§ PROBLEM STATEMENT
The entries should be restated word for word.

Data extracted from a collection
Content starts
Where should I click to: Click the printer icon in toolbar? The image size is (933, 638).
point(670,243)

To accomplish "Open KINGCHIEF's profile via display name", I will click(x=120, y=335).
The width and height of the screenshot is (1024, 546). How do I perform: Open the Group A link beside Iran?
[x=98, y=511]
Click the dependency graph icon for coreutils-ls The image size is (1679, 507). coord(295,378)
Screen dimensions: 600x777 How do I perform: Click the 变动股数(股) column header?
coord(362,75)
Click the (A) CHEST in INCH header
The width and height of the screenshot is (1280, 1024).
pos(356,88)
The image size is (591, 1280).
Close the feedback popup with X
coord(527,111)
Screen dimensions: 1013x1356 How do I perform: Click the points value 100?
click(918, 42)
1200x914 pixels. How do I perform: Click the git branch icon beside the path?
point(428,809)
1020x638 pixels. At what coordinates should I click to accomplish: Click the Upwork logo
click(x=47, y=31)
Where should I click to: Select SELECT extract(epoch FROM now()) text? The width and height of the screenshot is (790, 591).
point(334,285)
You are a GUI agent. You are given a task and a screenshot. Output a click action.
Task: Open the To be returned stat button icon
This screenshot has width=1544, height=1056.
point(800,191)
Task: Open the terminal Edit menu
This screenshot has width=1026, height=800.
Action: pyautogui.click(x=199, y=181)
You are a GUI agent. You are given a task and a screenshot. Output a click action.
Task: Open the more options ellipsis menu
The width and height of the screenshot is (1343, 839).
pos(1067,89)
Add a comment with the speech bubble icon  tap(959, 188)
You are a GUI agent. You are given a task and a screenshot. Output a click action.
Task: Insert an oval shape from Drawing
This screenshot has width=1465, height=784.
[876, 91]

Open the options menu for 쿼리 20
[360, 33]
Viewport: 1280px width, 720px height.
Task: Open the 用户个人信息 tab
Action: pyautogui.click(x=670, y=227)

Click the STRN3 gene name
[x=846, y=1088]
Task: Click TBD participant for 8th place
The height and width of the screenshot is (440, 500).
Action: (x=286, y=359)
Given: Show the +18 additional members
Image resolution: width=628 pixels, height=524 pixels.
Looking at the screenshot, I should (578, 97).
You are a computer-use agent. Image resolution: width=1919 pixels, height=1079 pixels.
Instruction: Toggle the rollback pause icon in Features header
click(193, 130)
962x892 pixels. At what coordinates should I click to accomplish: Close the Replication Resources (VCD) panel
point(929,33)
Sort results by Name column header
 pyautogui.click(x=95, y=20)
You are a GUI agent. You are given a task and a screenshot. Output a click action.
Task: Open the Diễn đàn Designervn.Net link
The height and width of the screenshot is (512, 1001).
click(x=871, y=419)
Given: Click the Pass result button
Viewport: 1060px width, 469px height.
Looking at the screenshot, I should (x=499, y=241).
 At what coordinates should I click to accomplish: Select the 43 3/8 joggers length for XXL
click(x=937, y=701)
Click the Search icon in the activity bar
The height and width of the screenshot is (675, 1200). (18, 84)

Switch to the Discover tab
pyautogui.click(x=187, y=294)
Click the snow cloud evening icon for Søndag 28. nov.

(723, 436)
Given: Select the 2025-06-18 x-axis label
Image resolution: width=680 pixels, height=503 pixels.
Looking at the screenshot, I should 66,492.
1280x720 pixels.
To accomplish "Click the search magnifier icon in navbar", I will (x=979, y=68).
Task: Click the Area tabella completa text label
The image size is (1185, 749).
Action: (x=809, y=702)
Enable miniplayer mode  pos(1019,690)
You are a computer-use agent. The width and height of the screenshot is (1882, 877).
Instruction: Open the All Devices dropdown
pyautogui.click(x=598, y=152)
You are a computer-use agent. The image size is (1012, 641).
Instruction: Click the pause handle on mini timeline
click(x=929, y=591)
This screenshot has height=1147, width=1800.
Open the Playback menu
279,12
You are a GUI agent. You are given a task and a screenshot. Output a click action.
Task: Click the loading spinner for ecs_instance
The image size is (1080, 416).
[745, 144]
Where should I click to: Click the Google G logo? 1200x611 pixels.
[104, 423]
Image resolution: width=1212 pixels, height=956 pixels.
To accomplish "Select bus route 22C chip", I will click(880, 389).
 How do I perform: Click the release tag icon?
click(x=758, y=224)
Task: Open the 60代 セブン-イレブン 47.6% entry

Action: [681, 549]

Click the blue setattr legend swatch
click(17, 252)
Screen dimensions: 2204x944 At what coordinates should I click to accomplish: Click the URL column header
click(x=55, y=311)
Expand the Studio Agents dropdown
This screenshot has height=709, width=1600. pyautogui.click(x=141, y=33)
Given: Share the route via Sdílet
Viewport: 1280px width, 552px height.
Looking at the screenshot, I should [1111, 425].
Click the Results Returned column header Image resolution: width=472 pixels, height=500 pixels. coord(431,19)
Content ends
§ OUTPUT FOR THIS EXERCISE
Where should I click to: Click the printer icon in toolbar? The image size is (933, 638).
point(670,243)

To accomplish "Open KINGCHIEF's profile via display name", I will click(x=120, y=335).
The width and height of the screenshot is (1024, 546). How do I perform: Open the Group A link beside Iran?
[x=98, y=511]
Click the dependency graph icon for coreutils-ls The image size is (1679, 507). coord(295,378)
Screen dimensions: 600x777 How do I perform: Click the 变动股数(股) column header?
coord(362,75)
Click the (A) CHEST in INCH header
The width and height of the screenshot is (1280, 1024).
pos(356,88)
The image size is (591, 1280).
Close the feedback popup with X
coord(527,111)
Screen dimensions: 1013x1356 How do I perform: Click the points value 100?
click(918, 42)
1200x914 pixels. How do I perform: Click the git branch icon beside the path?
point(428,809)
1020x638 pixels. At what coordinates should I click to accomplish: Click the Upwork logo
click(x=47, y=31)
Where should I click to: Select SELECT extract(epoch FROM now()) text? The width and height of the screenshot is (790, 591).
point(334,285)
You are a GUI agent. You are given a task and a screenshot. Output a click action.
Task: Open the To be returned stat button icon
This screenshot has width=1544, height=1056.
point(800,191)
Task: Open the terminal Edit menu
This screenshot has width=1026, height=800.
Action: pyautogui.click(x=199, y=181)
You are a GUI agent. You are given a task and a screenshot. Output a click action.
Task: Open the more options ellipsis menu
The width and height of the screenshot is (1343, 839).
pos(1067,89)
Add a comment with the speech bubble icon  tap(959, 188)
You are a GUI agent. You are given a task and a screenshot. Output a click action.
Task: Insert an oval shape from Drawing
This screenshot has width=1465, height=784.
[876, 91]

Open the options menu for 쿼리 20
[360, 33]
Viewport: 1280px width, 720px height.
Task: Open the 用户个人信息 tab
Action: pyautogui.click(x=670, y=227)

Click the STRN3 gene name
[x=846, y=1088]
Task: Click TBD participant for 8th place
The height and width of the screenshot is (440, 500).
Action: (x=286, y=359)
Given: Show the +18 additional members
Image resolution: width=628 pixels, height=524 pixels.
Looking at the screenshot, I should (578, 97).
You are a computer-use agent. Image resolution: width=1919 pixels, height=1079 pixels.
Instruction: Toggle the rollback pause icon in Features header
click(193, 130)
962x892 pixels. At what coordinates should I click to accomplish: Close the Replication Resources (VCD) panel
point(929,33)
Sort results by Name column header
 pyautogui.click(x=95, y=20)
You are a GUI agent. You are given a task and a screenshot. Output a click action.
Task: Open the Diễn đàn Designervn.Net link
The height and width of the screenshot is (512, 1001).
click(x=871, y=419)
Given: Click the Pass result button
Viewport: 1060px width, 469px height.
Looking at the screenshot, I should (x=499, y=241).
 At what coordinates should I click to accomplish: Select the 43 3/8 joggers length for XXL
click(x=937, y=701)
Click the Search icon in the activity bar
The height and width of the screenshot is (675, 1200). (18, 84)

Switch to the Discover tab
pyautogui.click(x=187, y=294)
Click the snow cloud evening icon for Søndag 28. nov.

(723, 436)
Given: Select the 2025-06-18 x-axis label
Image resolution: width=680 pixels, height=503 pixels.
Looking at the screenshot, I should 66,492.
1280x720 pixels.
To accomplish "Click the search magnifier icon in navbar", I will (x=979, y=68).
Task: Click the Area tabella completa text label
The image size is (1185, 749).
Action: (x=809, y=702)
Enable miniplayer mode  pos(1019,690)
You are a computer-use agent. The width and height of the screenshot is (1882, 877).
Instruction: Open the All Devices dropdown
pyautogui.click(x=598, y=152)
You are a computer-use agent. The image size is (1012, 641).
Instruction: Click the pause handle on mini timeline
click(x=929, y=591)
This screenshot has height=1147, width=1800.
Open the Playback menu
279,12
You are a GUI agent. You are given a task and a screenshot. Output a click action.
Task: Click the loading spinner for ecs_instance
The image size is (1080, 416).
[745, 144]
Where should I click to: Click the Google G logo? 1200x611 pixels.
[104, 423]
Image resolution: width=1212 pixels, height=956 pixels.
To accomplish "Select bus route 22C chip", I will click(880, 389).
 How do I perform: Click the release tag icon?
click(x=758, y=224)
Task: Open the 60代 セブン-イレブン 47.6% entry

Action: [681, 549]

Click the blue setattr legend swatch
click(17, 252)
Screen dimensions: 2204x944 At what coordinates should I click to accomplish: Click the URL column header
click(x=55, y=311)
Expand the Studio Agents dropdown
This screenshot has height=709, width=1600. pyautogui.click(x=141, y=33)
Given: Share the route via Sdílet
Viewport: 1280px width, 552px height.
Looking at the screenshot, I should [1111, 425].
Click the Results Returned column header Image resolution: width=472 pixels, height=500 pixels. coord(431,19)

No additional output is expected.